▶ **Document excerpt**:
## Start
EfficientNet: Rethinking Model Scaling for Convolutional Neural Networks

7 min readJun 7, 2019

--

Since AlexNet won the 2012 ImageNet competition, CNNs (short for Convolutional Neural Networks) have become the de facto algorithms for a wide variety of tasks in deep learning, especially for computer vision. From 2012 to date, researchers have been experimenting and trying to come up with better and better architectures to improve models accuracy on different tasks. Today, we will take a deep dive into the latest research paper, EfficientNet, which not only focuses on improving the accuracy, but also the efficiency of models.

Why does scaling even matter?

Before discussing “What the heck scaling means?”, the relevant question is: Why does scaling matter at all? Well, scaling is generally done to improve the model’s accuracy on a certain task, for example, ImageNet classification. Although sometimes researchers don’t care much about efficient models as the competition is to beat the SOTA, scaling, if done correctly, can also help in improving the efficiency of a model.

What does scaling mean in the context of CNNs?

There are three scaling dimensions of a CNN: depth, width, and resolution. Depth simply means how deep the networks is which is equivalent to the number of layers in it. Width simply means how wide the network is. One measure of width, for example, is the number of channels in a Conv layer whereas Resolution is simply the image resolution that is being passed to a CNN. The figure below(from the paper itself) will give you a clear idea of what scaling means across different dimensions. We will discuss these in detail as well.

Model Scaling. (a) is a baseline network example; (b)-(d) are conventional scaling that only increases one dimension of network width, depth, or resolution. (e) Proposed compound scaling method that uniformly scales all three dimensions with a fixed ratio.
## End
▶ **Information provided**:
## Start
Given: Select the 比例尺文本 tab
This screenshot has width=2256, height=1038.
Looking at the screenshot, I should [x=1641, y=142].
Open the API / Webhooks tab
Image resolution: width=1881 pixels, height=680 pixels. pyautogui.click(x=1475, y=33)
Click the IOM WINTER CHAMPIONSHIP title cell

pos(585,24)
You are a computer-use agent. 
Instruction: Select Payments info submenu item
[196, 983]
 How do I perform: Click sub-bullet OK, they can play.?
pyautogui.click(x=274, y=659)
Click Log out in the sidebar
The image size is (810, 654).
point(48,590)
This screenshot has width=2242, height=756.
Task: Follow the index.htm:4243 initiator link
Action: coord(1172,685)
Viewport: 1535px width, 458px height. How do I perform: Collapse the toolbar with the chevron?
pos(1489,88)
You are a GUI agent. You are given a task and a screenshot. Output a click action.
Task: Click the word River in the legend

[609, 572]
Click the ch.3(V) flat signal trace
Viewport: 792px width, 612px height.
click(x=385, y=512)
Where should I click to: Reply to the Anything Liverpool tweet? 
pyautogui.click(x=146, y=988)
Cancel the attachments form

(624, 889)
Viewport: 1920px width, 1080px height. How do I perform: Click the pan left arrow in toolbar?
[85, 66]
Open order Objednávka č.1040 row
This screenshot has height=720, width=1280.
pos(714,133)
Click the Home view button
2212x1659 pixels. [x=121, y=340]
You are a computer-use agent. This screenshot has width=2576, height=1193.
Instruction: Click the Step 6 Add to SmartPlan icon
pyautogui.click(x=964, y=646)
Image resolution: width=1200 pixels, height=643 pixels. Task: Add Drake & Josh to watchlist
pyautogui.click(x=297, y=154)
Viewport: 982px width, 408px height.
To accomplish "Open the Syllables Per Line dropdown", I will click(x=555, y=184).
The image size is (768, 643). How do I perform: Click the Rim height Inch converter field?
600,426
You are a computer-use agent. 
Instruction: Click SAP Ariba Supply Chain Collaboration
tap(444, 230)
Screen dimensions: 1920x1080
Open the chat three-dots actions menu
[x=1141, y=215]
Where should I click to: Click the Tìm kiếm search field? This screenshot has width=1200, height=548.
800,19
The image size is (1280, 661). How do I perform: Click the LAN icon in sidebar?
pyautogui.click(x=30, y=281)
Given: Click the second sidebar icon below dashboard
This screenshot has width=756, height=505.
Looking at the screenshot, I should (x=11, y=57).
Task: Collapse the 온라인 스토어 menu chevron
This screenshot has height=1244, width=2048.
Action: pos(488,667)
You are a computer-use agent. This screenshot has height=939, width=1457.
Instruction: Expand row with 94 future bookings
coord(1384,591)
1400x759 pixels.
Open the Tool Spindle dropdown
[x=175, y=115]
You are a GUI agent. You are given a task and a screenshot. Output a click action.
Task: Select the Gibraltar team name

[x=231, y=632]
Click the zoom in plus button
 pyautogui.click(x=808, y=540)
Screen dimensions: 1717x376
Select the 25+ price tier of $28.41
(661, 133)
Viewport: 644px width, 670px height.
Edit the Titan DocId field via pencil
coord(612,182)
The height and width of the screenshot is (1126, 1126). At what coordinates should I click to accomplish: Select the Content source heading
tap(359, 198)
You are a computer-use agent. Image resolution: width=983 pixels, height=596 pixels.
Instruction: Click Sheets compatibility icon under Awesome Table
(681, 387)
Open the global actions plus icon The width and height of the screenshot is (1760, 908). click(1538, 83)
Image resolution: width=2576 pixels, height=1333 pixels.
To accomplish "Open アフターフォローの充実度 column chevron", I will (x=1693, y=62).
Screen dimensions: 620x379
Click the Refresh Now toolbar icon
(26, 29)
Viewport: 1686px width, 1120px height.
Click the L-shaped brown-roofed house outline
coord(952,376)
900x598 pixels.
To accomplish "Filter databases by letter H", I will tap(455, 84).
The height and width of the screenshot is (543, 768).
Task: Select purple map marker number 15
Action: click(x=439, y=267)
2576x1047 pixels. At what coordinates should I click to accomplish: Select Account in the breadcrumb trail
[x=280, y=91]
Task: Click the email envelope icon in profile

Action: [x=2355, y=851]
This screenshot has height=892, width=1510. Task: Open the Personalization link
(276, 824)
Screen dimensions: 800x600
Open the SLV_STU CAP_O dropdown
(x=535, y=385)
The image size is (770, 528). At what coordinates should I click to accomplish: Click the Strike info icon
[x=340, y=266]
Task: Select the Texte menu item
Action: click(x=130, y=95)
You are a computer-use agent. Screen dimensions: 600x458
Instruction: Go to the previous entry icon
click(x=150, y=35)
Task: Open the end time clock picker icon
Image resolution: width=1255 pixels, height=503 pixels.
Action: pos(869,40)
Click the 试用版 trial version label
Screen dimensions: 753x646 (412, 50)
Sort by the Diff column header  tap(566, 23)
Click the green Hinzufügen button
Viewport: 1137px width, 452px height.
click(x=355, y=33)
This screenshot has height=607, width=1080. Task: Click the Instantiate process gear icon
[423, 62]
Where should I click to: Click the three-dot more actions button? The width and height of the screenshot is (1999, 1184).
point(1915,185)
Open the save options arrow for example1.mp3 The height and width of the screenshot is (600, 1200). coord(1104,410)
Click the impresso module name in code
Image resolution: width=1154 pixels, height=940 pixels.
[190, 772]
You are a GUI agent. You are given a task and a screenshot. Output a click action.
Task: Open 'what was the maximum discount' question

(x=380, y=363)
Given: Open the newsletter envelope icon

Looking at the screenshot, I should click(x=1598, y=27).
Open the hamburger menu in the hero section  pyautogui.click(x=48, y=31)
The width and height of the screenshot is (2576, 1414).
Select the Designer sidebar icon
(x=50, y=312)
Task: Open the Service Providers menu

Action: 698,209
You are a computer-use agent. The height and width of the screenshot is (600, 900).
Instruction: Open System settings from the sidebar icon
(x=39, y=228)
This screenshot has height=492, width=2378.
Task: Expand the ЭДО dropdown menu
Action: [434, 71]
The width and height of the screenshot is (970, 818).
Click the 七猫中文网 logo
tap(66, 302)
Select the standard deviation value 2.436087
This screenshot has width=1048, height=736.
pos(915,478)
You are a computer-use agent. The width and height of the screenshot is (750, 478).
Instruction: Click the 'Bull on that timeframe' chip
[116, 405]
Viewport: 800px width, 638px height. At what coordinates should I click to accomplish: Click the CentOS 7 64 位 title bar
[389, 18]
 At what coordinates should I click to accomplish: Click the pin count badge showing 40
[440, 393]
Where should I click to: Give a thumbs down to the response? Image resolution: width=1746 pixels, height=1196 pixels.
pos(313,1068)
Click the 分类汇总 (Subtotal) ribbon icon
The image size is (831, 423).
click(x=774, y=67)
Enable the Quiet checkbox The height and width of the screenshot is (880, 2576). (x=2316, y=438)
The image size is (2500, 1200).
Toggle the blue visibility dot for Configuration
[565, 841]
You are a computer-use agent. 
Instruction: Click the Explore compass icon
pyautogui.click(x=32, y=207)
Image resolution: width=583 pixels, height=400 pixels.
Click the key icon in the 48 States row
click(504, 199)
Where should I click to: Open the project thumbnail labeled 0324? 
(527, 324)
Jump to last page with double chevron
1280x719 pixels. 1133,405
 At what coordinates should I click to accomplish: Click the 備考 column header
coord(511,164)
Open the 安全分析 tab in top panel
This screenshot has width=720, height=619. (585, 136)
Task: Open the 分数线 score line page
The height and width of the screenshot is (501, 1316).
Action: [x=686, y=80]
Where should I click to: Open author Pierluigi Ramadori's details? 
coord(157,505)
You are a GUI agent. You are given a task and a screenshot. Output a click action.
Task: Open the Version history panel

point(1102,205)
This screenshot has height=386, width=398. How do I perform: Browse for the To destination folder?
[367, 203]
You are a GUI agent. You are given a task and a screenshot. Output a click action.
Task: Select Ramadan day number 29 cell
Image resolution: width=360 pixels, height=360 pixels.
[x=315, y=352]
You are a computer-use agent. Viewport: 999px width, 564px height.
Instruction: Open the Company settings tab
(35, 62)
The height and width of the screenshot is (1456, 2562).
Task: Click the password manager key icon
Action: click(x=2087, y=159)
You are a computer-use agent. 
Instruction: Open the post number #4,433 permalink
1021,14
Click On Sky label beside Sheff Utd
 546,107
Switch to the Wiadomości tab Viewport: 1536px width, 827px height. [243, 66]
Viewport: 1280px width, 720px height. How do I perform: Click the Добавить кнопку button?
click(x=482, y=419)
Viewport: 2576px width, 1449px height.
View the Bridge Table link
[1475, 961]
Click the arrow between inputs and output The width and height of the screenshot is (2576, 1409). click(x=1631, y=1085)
## End
▶ **Aim of the task**: Could you pick up the article on EfficientNet and CNN model scaling after its last sentence, the figure caption on compound scaling, and keep writing it? The material has nothing to do with this.

▶ **Task answer**:
Depth Scaling (d):

Scaling a network by depth is the most common way of scaling. Depth can be scaled up as well as scaled down by adding/removing layers respectively. For example, ResNets can be scaled up from ResNet-50 to ResNet-200 as well as they can be scaled down from ResNet-50 to ResNet-18. But why depth scaling? The intuition is that a deeper network can capture richer and more complex features, and generalizes well on new tasks.

Fair enough. Well, let’s make our network 1000 layers deep then? We don’t mind adding extra layers if we have the resources and a chance to improve on this task.

Easier said than done! Theoretically, with more layers, the network performance should improve but practically it doesn’t follow. Vanishing gradients is one of the most common problems that arises as we go deep. Even if you avoid the gradients to vanish, as well as use some techniques to make the training smooth, adding more layers doesn’t always help. For example, ResNet-1000 has similar accuracy as ResNet-101.

Width Scaling (w):

This is commonly used when we want to keep our model small. Wider networks tend to be able to capture more fine-grained features. Also, smaller models are easier to train.

Isn’t that what we want? Small model, improved accuracy? Go on, make it wide you idiot! What is the problem now?

The problem is that even though you can make your network extremely wide, with shallow models (less deep but wider) accuracy saturates quickly with larger width.

Okay, genius! You are saying that neither we can make our network very deep nor we can it make it very wide. Fine. But can’t you just combine the above two scaling? If you didn’t get that until now, what are you good at? Machine Learning? Huh!

This is a very good question. Yes, we can do that but before we look into it, let’s first discuss the third scaling dimension as well. Combination of three can be taken as well, right?

Resolution (r):

Intuitively, we can say that in a high-resolution image, the features are more fine-grained and hence high-res images should work better. This is also one of the reasons that in complex tasks, like Object detection, we use image resolutions like 300x300, or 512x512, or 600x600. But this doesn’t scale linearly. The accuracy gain diminishes very quickly. For example, increasing resolution from 500x500 to 560x560 doesn’t yield significant improvements.

The above three points lead to our first observation: Scaling up any dimension of network (width, depth or resolution) improves accuracy, but the accuracy gain diminishes for bigger models.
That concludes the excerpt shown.